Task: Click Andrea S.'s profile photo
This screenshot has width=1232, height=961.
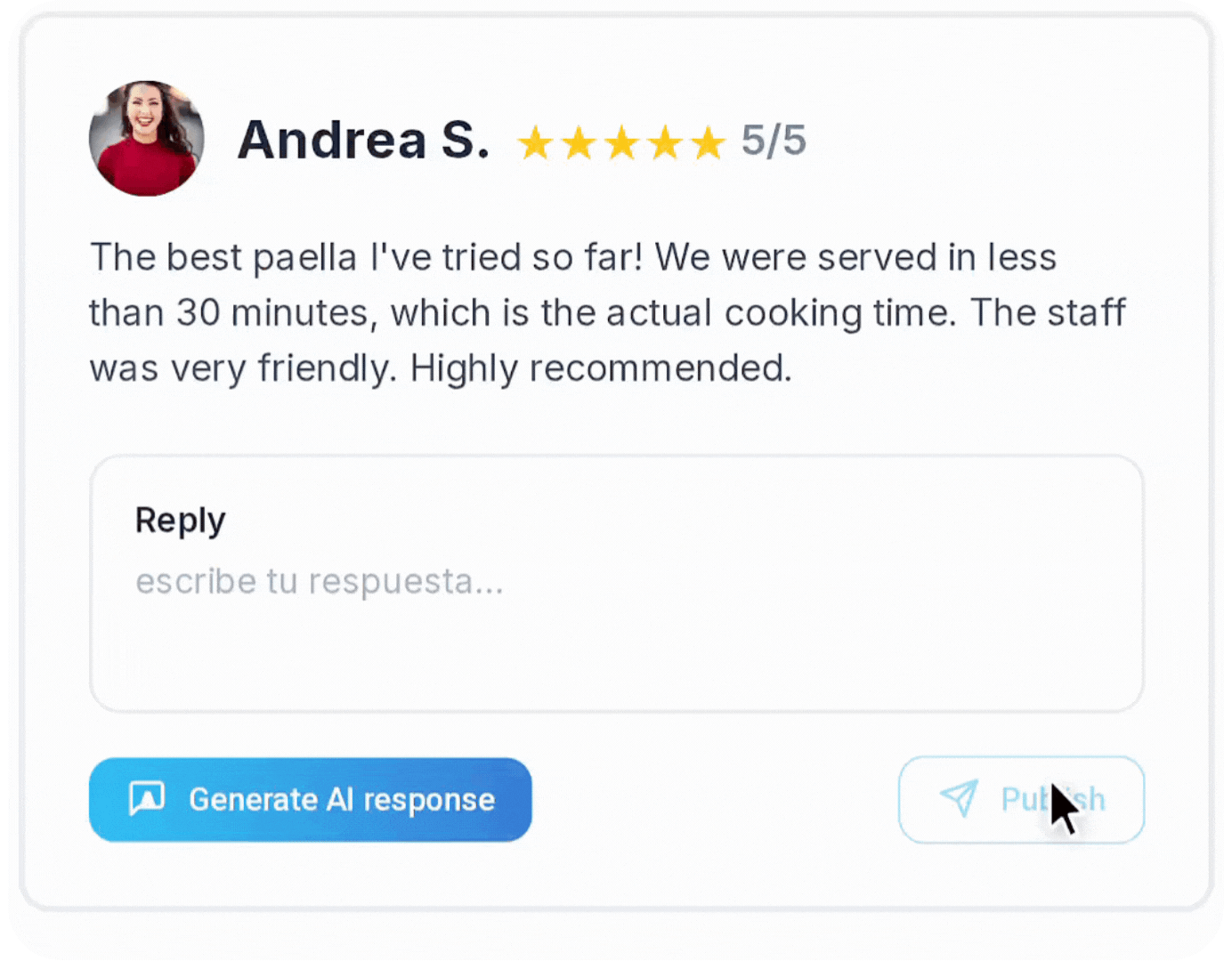Action: point(147,139)
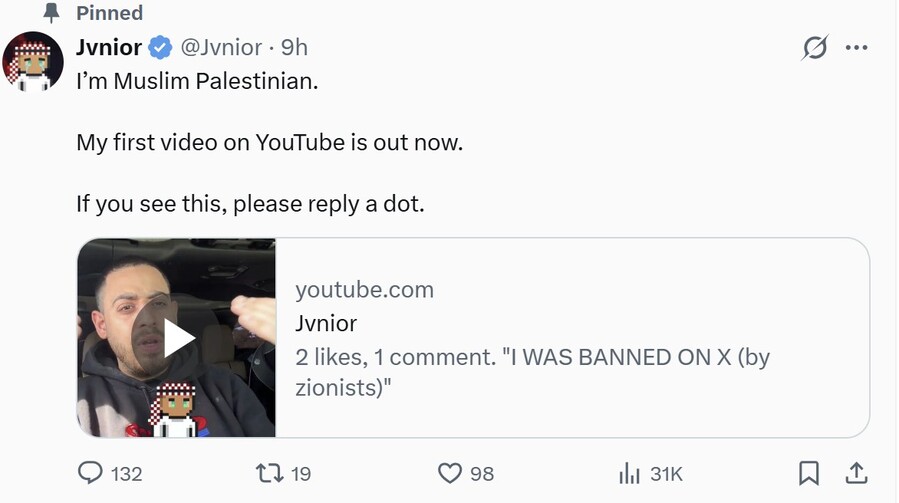Click the pin icon beside Pinned
This screenshot has height=503, width=899.
point(52,13)
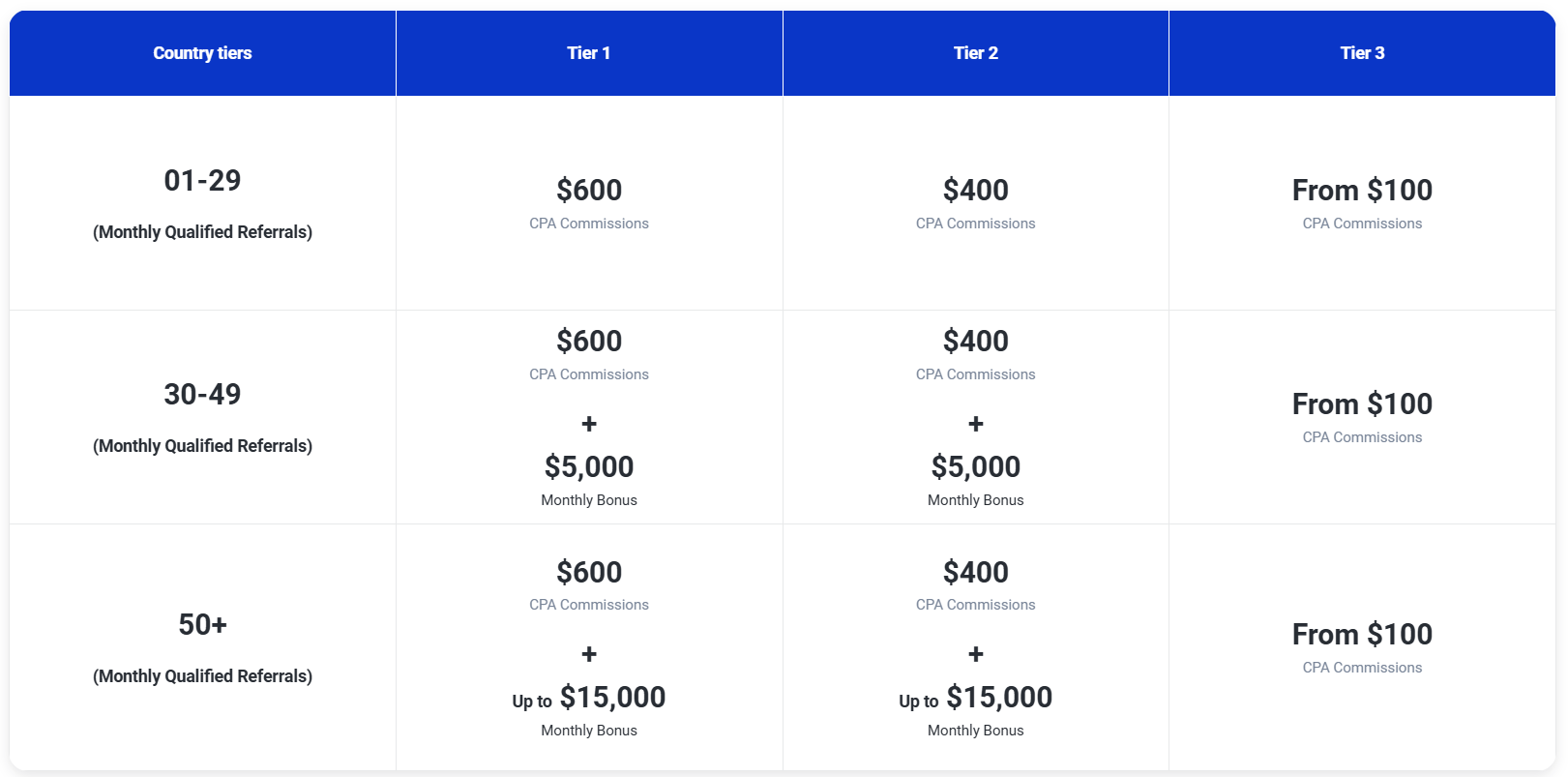Click the Tier 1 $5,000 monthly bonus
The width and height of the screenshot is (1568, 777).
click(589, 467)
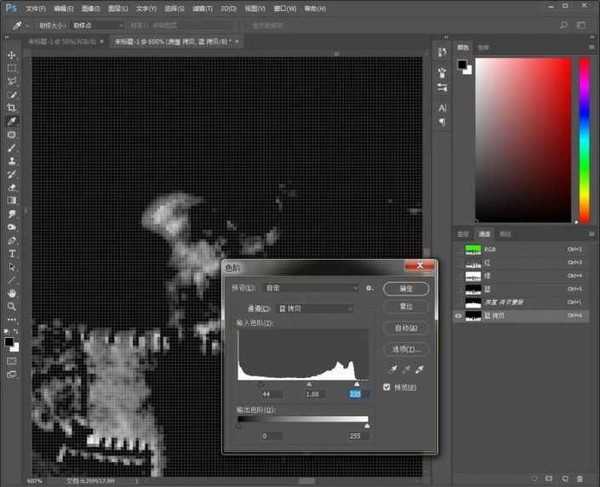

□ □ □ □

• _PROMPT_: Transcribe every entry word for word, excluding images.

• _EXPECTED ANSWER_:
Task: Click Andrea S.'s profile photo
This screenshot has width=1232, height=961.
Action: point(147,139)
Click the pin icon beside Pinned
This screenshot has height=503, width=899.
point(52,13)
Click the Tier 1 $5,000 monthly bonus
The width and height of the screenshot is (1568, 777).
click(589, 467)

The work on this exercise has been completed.